The PRESIDING OFFICER. Will the Senator modify his request?
Mr. KENNEDY. I will not, Mr. President.
I would like to explain why.
I understand Senator Paul is making a good point. What he is saying
is, rather than saying, as I am, that nobody else is being paid so
Members of Congress shouldn't be paid--I think what Senator Paul is
saying is let's pay everybody. That is what I understand him to be
saying. He wants me to agree to that instead of my bill.
What Senator Paul is proposing is Senator Ron Johnson's ``no
shutdown'' act that we voted on several times. I am for it. I voted for
it several times.
Here is the problem I have with Senator Paul's proposal, pulling down
my bill and going with Senator Johnson's bill--several reasons. No. 1,
I am interested in passing something. I am not interested in just
putting on a show. My bill will pass the House of Representatives, and
my bill will be signed by the President.
Senator Paul's bill, I can assure you, will not pass the House of
Representatives, and President Trump will not sign it. I am not saying
someone is right or somebody is wrong. President Trump does not
consider Senator Paul to be part of his MAGA agenda, and he will veto
it. Then we are right back to square one.
So, for that reason, I can't substitute his for mine because his is
going to be as dead as fried chicken here in a few days, and mine has a
chance to pass.
Parliamentary Inquiry
Now, Mr. President, I need some clarification, a parliamentary
inquiry, if you will: Do I understand that Senator Paul has objected to
my bill; is that correct?
The PRESIDING OFFICER. The Senator from Kentucky has asked if you
would modify your request.
Mr. KENNEDY. And his modification, if I might ask, is to substitute
his bill for mine?
The PRESIDING OFFICER. That is the understanding of the Chair.
Mr. KENNEDY. OK. I have said I will not substitute his bill for mine.
The PRESIDING OFFICER. Objection to the modification is heard.
Is there an objection to the original request?
The Senator from Kentucky.
Mr. PAUL. Mr. President, in reserving the right to object, I think it
is actually not clear at all that the President wouldn't sign a bill to
continue paying Federal workers. I think it is actually a universal
sentiment among both parties and among the American people,
particularly among the soldiers, that we ought to continue to pay the
soldiers and continue to pay the workers.
I am, perhaps, the most conservative Member of the Senate. I vote to
cut spending on everything--I think we spend way too much--but I am not
for cutting the salaries of people who have a contract and who are
doing their work. Now, I probably would not hire new people, and I
would probably let the Federal Government shrink gradually through
attrition because I think we need to be smaller, but if you work for
the government and you are doing your job and you have a contract, I
think you ought to be paid.
So I don't think it is clear that the President wouldn't support
this. I think it is actually quite confusing that this is being
objected to by the Democrats, and I think, actually, it would be nice
to let the Democrats, you know, have a round at this and explain to us
why they don't want to pay the air traffic controllers.

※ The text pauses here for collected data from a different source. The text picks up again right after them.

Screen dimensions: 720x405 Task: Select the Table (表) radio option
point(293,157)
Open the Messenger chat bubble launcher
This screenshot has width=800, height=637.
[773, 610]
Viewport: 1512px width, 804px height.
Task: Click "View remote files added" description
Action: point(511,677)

Look, we can have a dispute over spending. I think the Republican
proposal spends too much, and I think the Democrat proposal spends too
much, but I think we ought to pay the workers while we are working out
the debate over what the spending level ought to be.
I think it is actually an untenable position of Democrats to come
before
[[Page S7954]]
this body and say: Oh, we want to give subsidies to people who make
$225,000 a year. That is what they are arguing for. The ObamaCare
subsidies are not the basic subsidies. These are add-on subsidies that
started 2 years ago. If you make $100,000 a year, the Democrats want to
give you $13,000. Meanwhile, people who make $20,000 and are on food
stamps are not going to get food stamps, but somebody making $100,000
is going to get $13,000. That doesn't sound like the Democrats are for
the working class or for the poor. It sounds like the Democrats are for
the people making $200,000 a year to get a subsidy.
But in the midst of all this, with pressure, I think the Democrats
could be made to understand and support paying the government workers.
I mean, I just think it is something eminently reasonable, and I think
it is something very passable. I don't see the President objecting to
this. I think the President would sign this in a heartbeat.
So I object.
The PRESIDING OFFICER. Objection is heard.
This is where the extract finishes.